An opinion piece in yesterday's Washington Post by Helaine Olen raised the fascinating question of whether television news outlets should be displaying unemployment numbers onscreen continually throughout the day like they do with infection and death counts.
Just how much screentime are infection and death counts getting compared with unemployment numbers?
Since January 25th of this year in collaboration with the Internet Archive's Television News Archive we've been using Google's Cloud Video API to non-consumptively analyze CNN, including OCR'ing all of the text onscreen every second of the day.
Using the Television Explorer AI, we can search this OCR'd text and determine just how many seconds of airtime since the start of February have featured either unemployment or infection and death counts.
The timeline below shows the total number of seconds of airtime each day since Feb. 1 in which the words "unemployed" or "unemployment" were displayed somewhere onscreen on CNN. In total just 282 minutes of airtime (4.7 hours) contained either word.
In contrast, the timeline below shows the total airtime per day in which "Johns Hopkins" was displayed onscreen.

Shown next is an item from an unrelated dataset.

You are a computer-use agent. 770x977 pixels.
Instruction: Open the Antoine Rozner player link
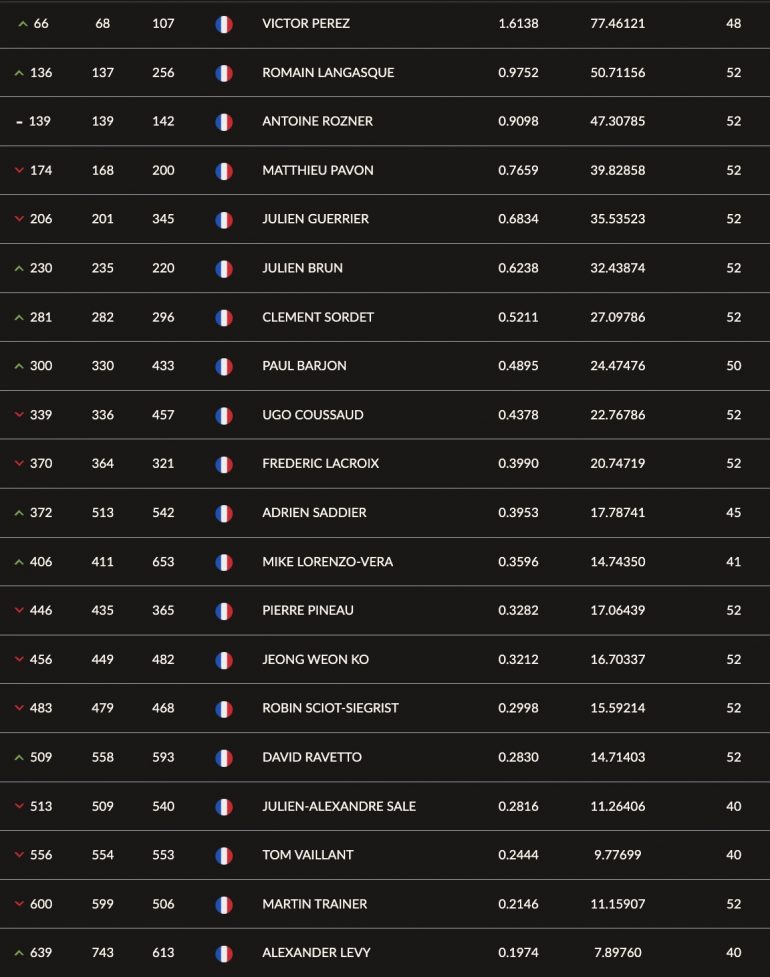317,122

While the institution's name also appears onscreen when CNN is interviewing Johns Hopkins researchers, the majority of appearances are as the source credit for the latest infection and death counts.
The phrase first appears on CNN on March 20th and has been steady since March 21st, appearing around 8.3 hours per day – around a third of the total daily airtime. In all, it has appeared onscreen 160 hours since March 20th.
Thus, since the start of February, unemployment has appeared 4.7 hours to 160 hours of infection and death counts.